**Task requirements:**
Once you find the line containing "Image resolution: width=1645", set down exactly that line and every one after it through the end of the listing below, with both ends included and any pictures omitted.

**Records for the task:**
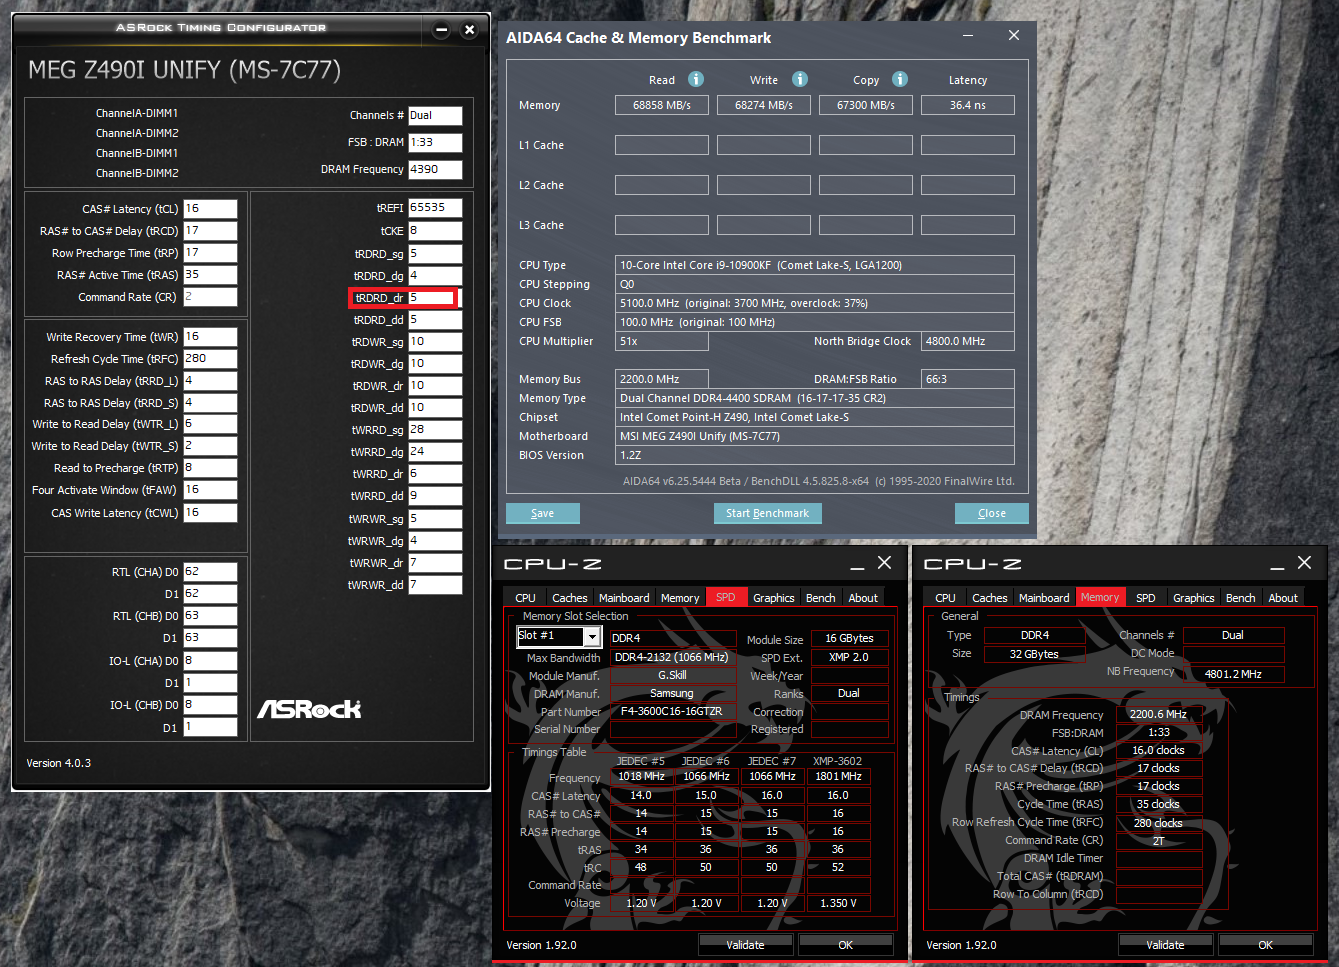Click the tREFI value field
Viewport: 1339px width, 967px height.
click(435, 208)
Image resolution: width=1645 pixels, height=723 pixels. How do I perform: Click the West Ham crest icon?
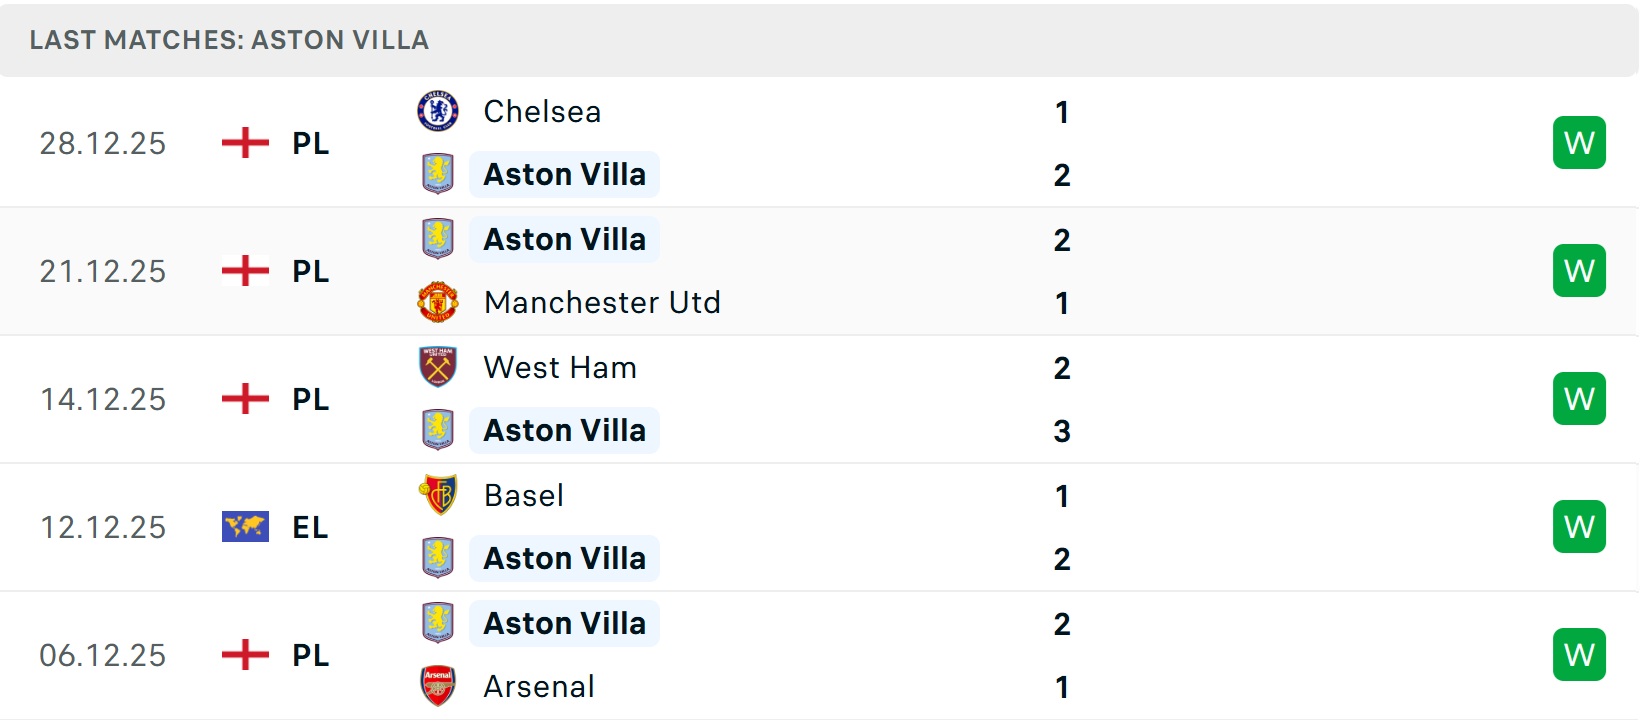(438, 367)
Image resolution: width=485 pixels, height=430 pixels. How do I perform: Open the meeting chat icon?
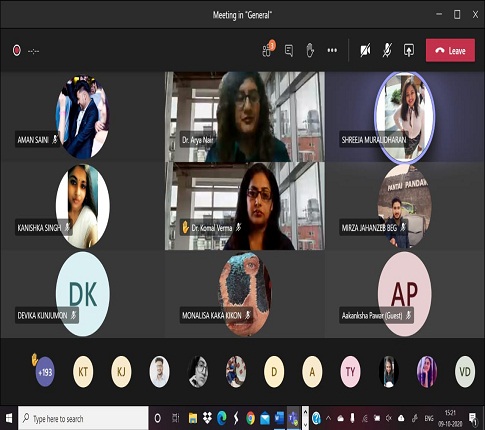click(x=289, y=51)
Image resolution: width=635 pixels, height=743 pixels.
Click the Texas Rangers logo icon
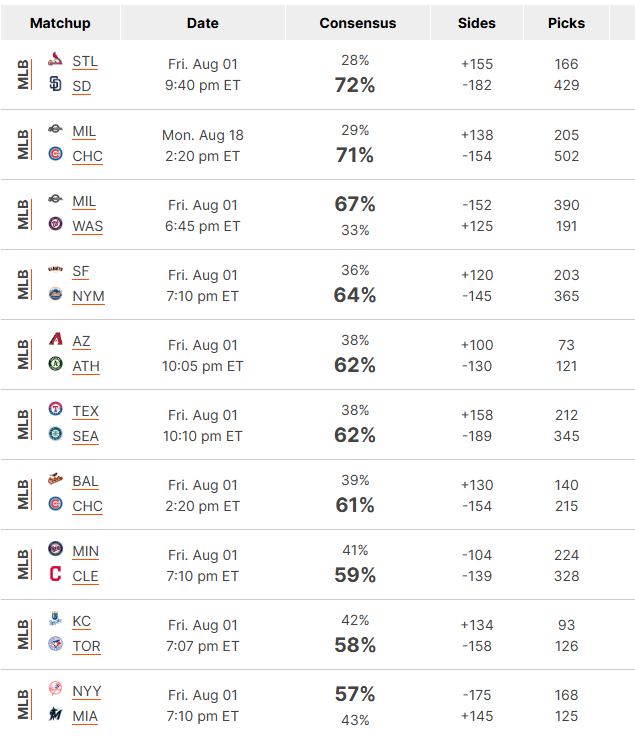pyautogui.click(x=55, y=408)
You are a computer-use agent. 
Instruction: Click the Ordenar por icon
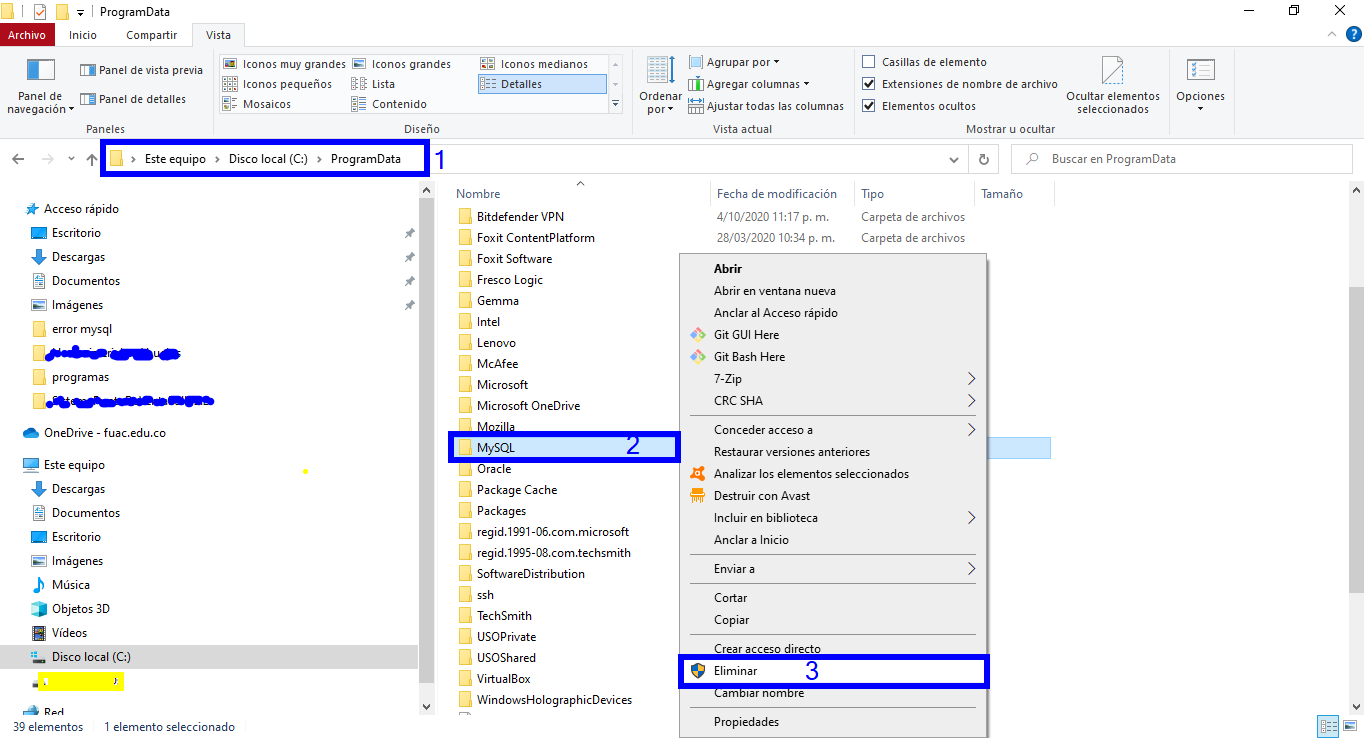(x=659, y=71)
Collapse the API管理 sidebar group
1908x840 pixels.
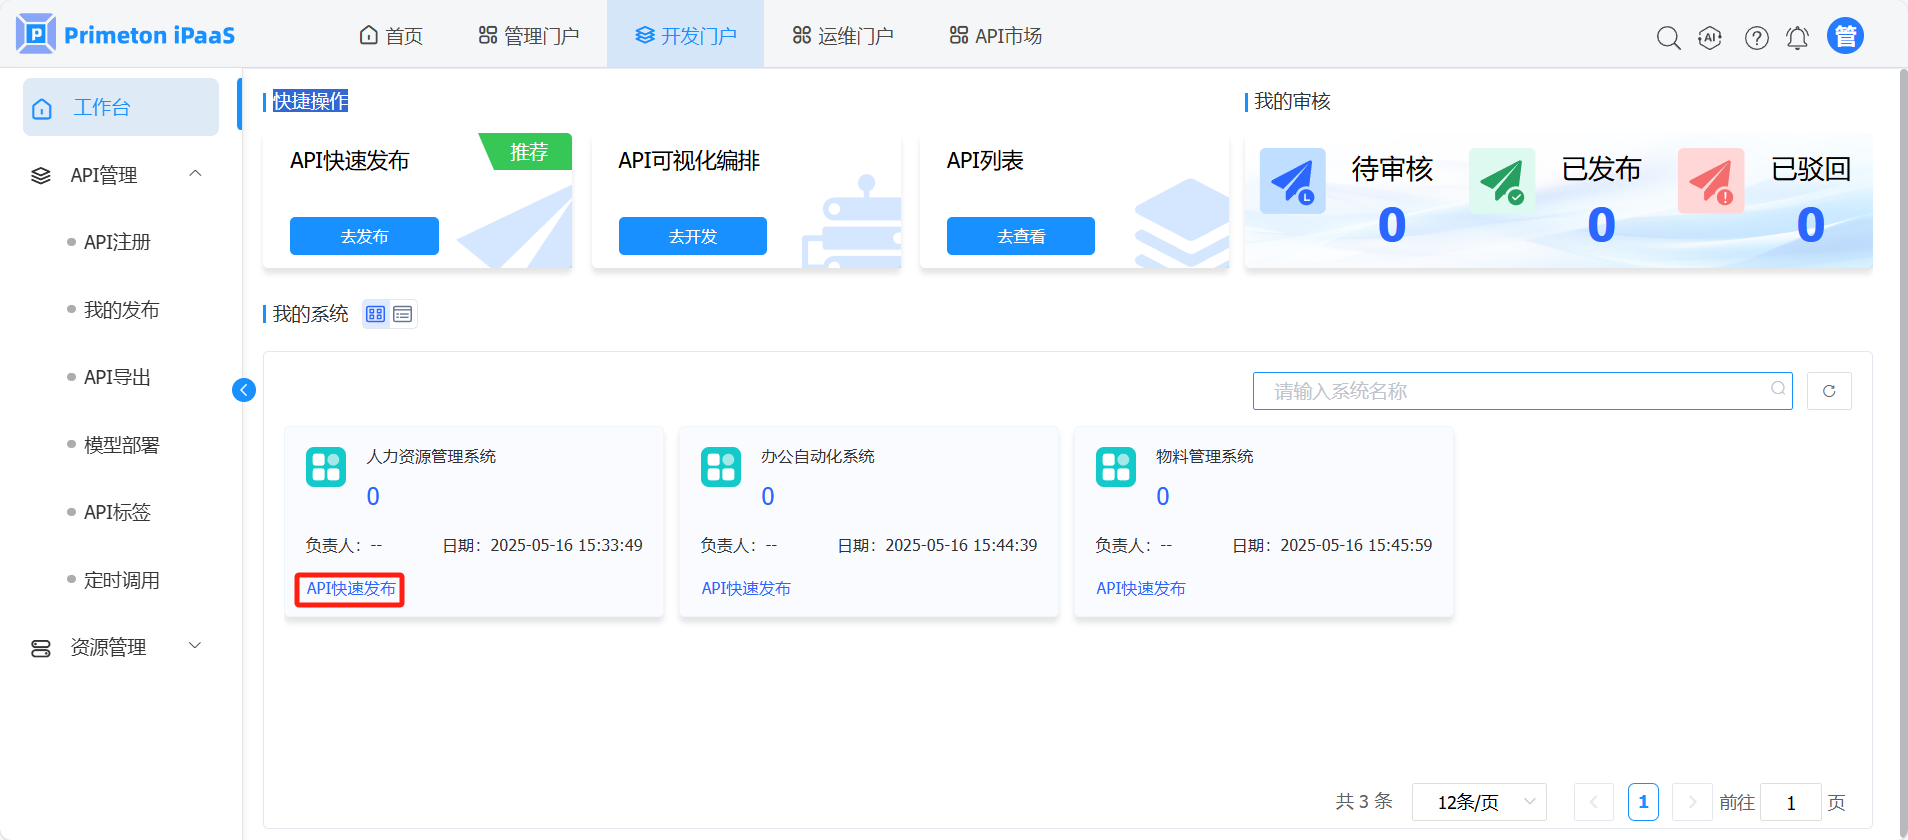(196, 174)
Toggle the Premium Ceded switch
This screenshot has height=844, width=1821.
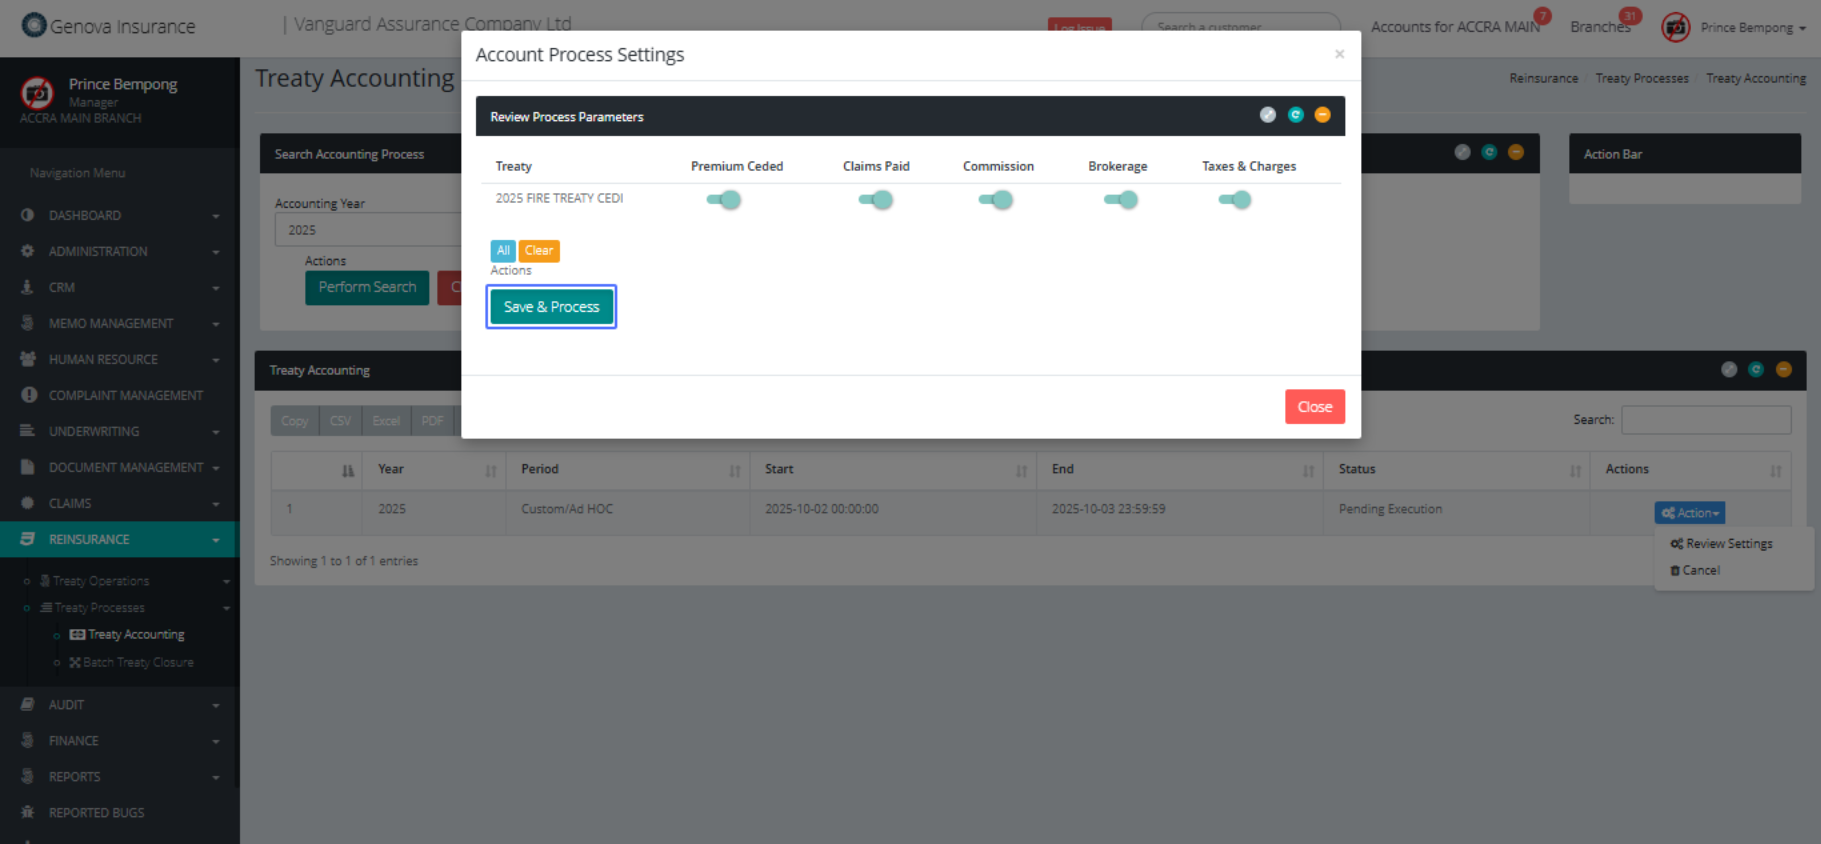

**Answer section:**
Image resolution: width=1645 pixels, height=723 pixels. How do I perform: Click the West Ham crest icon?
(438, 367)
Image resolution: width=485 pixels, height=430 pixels. How do I perform: Open the meeting chat icon?
click(x=289, y=51)
Image resolution: width=635 pixels, height=743 pixels.
Click the Texas Rangers logo icon
pyautogui.click(x=55, y=408)
You are a computer-use agent. 
Instruction: Click the Ordenar por icon
(x=659, y=71)
Collapse the API管理 sidebar group
1908x840 pixels.
(196, 174)
Toggle the Premium Ceded switch
This screenshot has height=844, width=1821.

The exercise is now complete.